China and Russia have taken this one step further, employing facial recognition software to track people’s locations, including through developing new abilities to identify people wearing masks. In both countries, which have seen mass protest movements in recent years, masks have been primary protection tools for protestors against state persecution.
To these, we can add the normalization of the use of drones for civilian surveillance purposes (China and Europe), electronic tracking bracelets (Hong Kong), assigning QR codes to citizens to control movement (China), and tracking of credit card use (South Korea). And we are seeing new surveillance measures every day.

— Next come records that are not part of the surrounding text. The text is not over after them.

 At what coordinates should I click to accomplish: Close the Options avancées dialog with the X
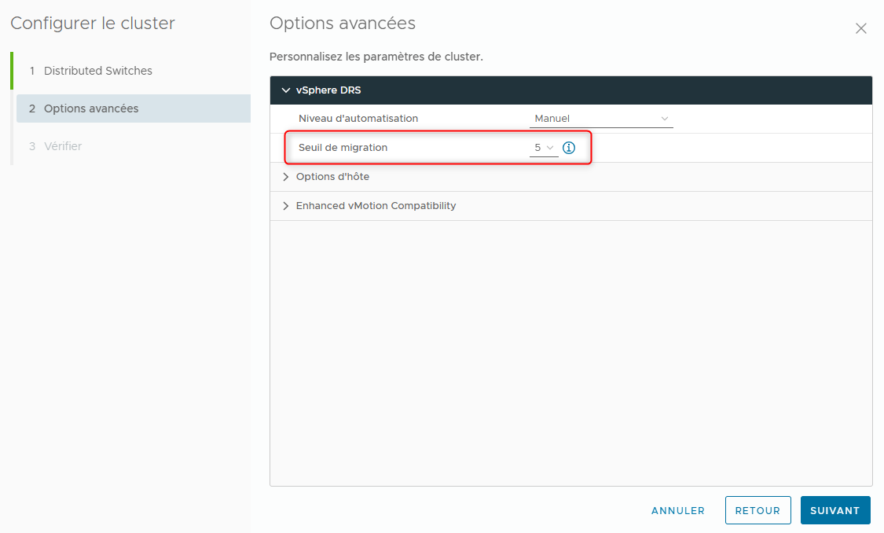point(860,28)
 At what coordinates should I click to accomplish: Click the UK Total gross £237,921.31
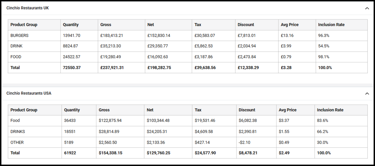(112, 68)
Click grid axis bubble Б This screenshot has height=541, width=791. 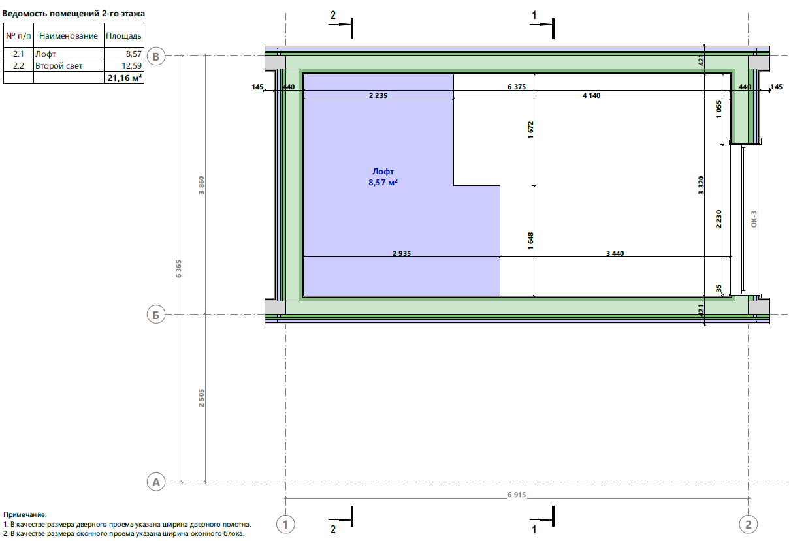(155, 315)
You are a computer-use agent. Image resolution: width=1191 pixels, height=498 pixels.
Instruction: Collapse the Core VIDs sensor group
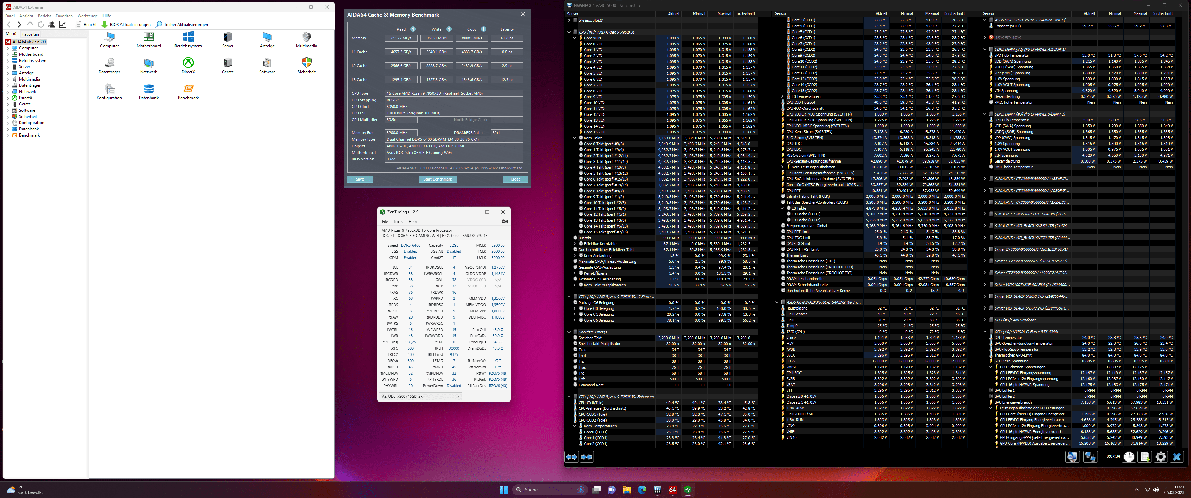pyautogui.click(x=575, y=38)
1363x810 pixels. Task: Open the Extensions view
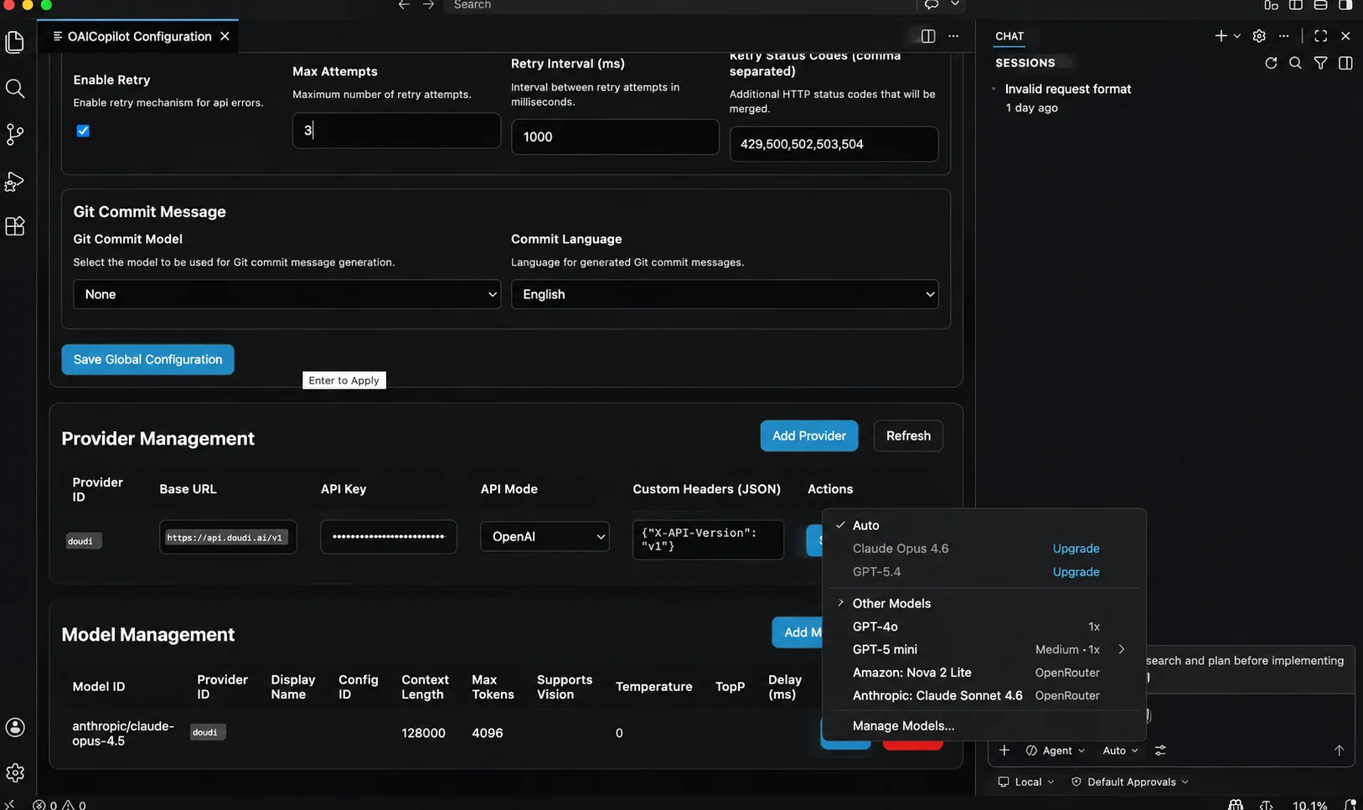[x=15, y=226]
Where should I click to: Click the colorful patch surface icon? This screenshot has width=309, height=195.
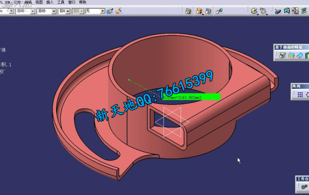(287, 11)
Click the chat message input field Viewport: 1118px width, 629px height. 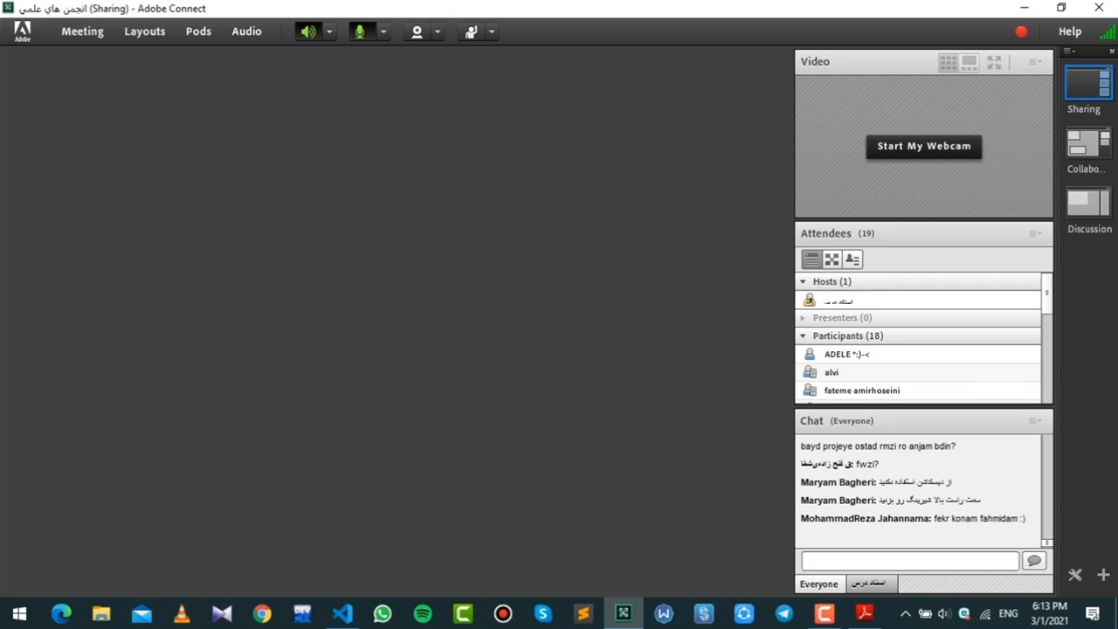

While these measures may certainly aid in ensuring public health and safety and could be vital in stopping the spread of this pandemic, there should be certain minimum, rights-based standards and considerations for these regulations and policies. Such standards are critical to ensure they are not later normalized and perpetuated once the spread of the virus is controlled. These may include:
- Clear and short time limits for the use of these measures (that can be extended for further, short periods of time as needed);
- Clear regulations about the storage, access, and deletion of private information stored during this time, as well as restrictions on what information is taken;
- Transparent decision-making processes based on guidance from public health professionals, answering questions such as: Whose professional opinion is being taken in order to decide on such measures? Whose opinion will be taken to determine when they will be lifted?
Careful monitoring of these measures and clear messaging that they cannot be used to suppress civil liberties will allow us to mobilize and demand their lift once the crisis has ended. In the meantime, we must not allow these tools to be normalized. For this, we can use social media and other online platforms to keep a conversation going, to raise awareness of these dangers, and to make sure our authorities know that we’re paying attention.